▶ [YOUR OBJECTIVE] In the forum thread on choosing axioms, one reply strongly prefers axioms that prove only the intended mathematics rather than unwanted artifacts. What reasons does it give for that preference? Answer in one to three sentences.

▶ [TEXT SHOWN]
- - -

I don't know what you mean.

I answered to "Inutituion is used in conceptualizing things and in figuring out ways to prove things.". What I mean is set theory was not born just by the great thought of Cantor. There ware thousands of years
of mathematics behind, which help greatly, and which even where necessary for the theory to be imagined.

A formal system is not only a formal system; it has an history, and it seems preferable to take it into account, at least to understand why *this* theory and not another.

The only disargeement is about which axioms are to be chosen at the
beginning.


There are some criteria we can use. There are people who disagree about
some of these points, but in general:

The axioms have to be consistent.

As to a consistent recursive axiomatization that proves all the truths
of arithmetic, the incompletenss theorem tells us that we can't have
that. So we have to do the best we can. So we want a formalization that
gives us at least familiar arithmetic and that formalizes analysis and
that can formalize geometry. I think we should also be able to use the
formalization, at a level up, for meta-theory.


Reasonnable.

Economy is helpful. We'd like to keep the primitives and axioms to a
managable list. (Z set theory has an infinite number of axioms, but all
expressible in one schema.)


Still reasonnable.

We'd like the axioms to be as straightforward if possible. Axioms that
can be regarded informally as making pretty basic assertions are
preferred.


Highly recommended

Some people strongly prefer, or demand, that the axioms express or
prove only the mathematics we set out to prove and not statements about
things like uncountable sets that are considered by some people to be
unwanted artifacts.

Yes, strongly prefered. Two reasons for that: artifacts are not a priori necessary if the theory can still prove all we want to (however there may always be artifacts), and with fewer artifacts, there are also fewer risks that the theory be inconsistant.

However, if one demands that this criterion be met,
then one has to settle for compromising other criteria or show a
formalization that does not compromise the other criteria.

That's the interesting question - the one I really would like to know the answer of.

Some people don't mind that the formalization engenders unexpected
areas of study such as that of transfinite sets, and some people will
even add axioms to enrich the  investigations of the deductive strength
of the axioms and the conceptualizations that are thus suggested.


Crazy kiddies :-)

Some people strongly prefer, or demand, that the formalization have
fidelity as an  analgoue to the physical world or to some other concept
of a paradigmatic state-of-observable-affairs.


Again, strongly prefered.

Again, if this criterion
is demanded, then one has has to settle for compromising other criteria
or show a formalization that does not compromise the other criteria.


Everything has a cost...

But mathematicians do not have to commit to just a single
formalization. Indeed, much of mathematics is the study of comparing
formalizations.

Not really "much of mathematics", or I really don't know mathematics well. Err, I don't pretend to know them *very* well either.

It would be a misconception to think, for example, that
study of set theory commits one to dogmatically holding to set theory
or to any particular system (the many versions of Z set theory, NBG,
Morse-Kelly, type theory, second order logic, NF, et al).

No, not at all. In fact, they are probably the most innocent :-) Other mathematicians use set theory in their everyday work, and some of them even try to get interested in the implications, that's pretty good.
I don't accuse particularly mathematicians. In fact, I'm interested in mathematics mainly for fun, not to make people follow my views.

- - -

▶ [EXTRACTED RECORDS]
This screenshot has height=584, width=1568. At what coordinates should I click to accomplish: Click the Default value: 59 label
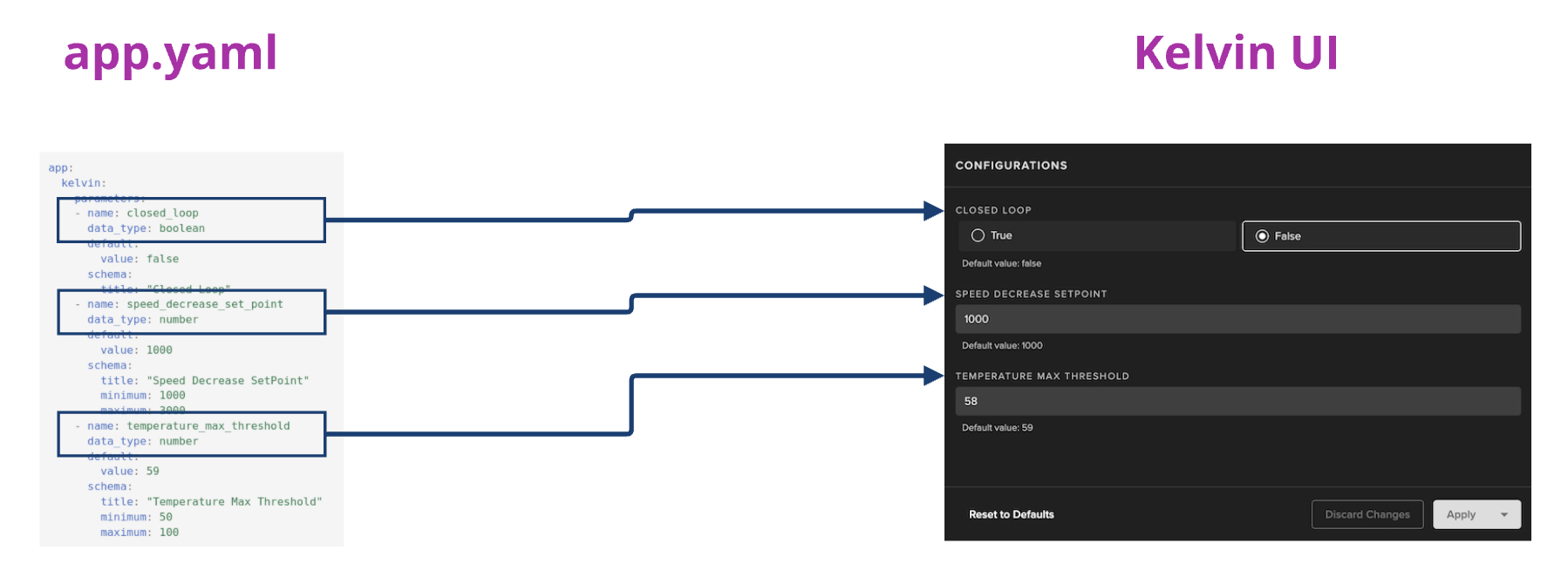click(999, 427)
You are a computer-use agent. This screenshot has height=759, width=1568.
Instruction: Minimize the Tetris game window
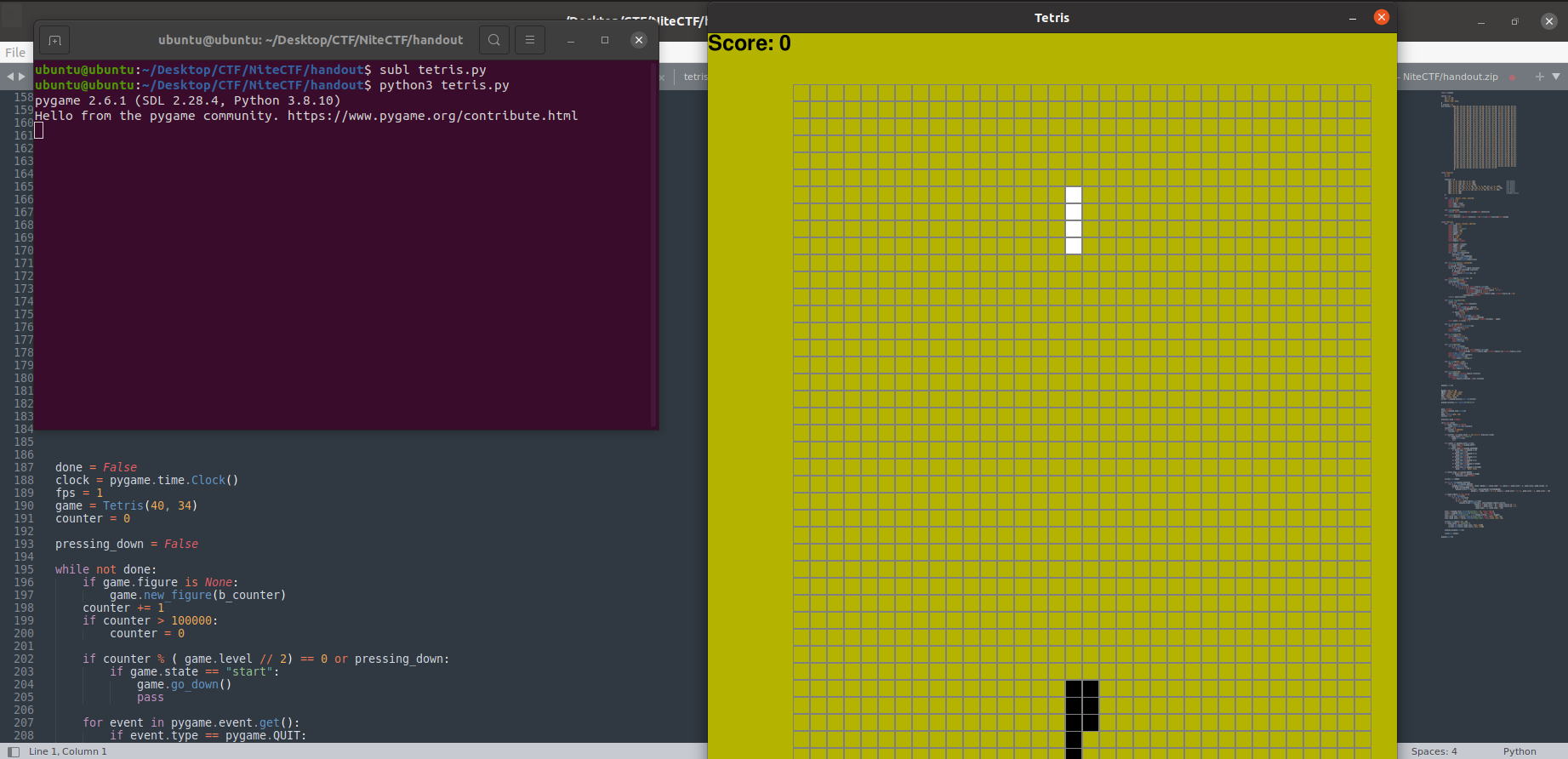pos(1352,18)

- - -

▶ [THE OUTPUT] It gives two reasons. Artifacts are not necessary beforehand if the theory can still prove everything wanted, though some may always remain. And with fewer artifacts there is less risk that the theory is inconsistent.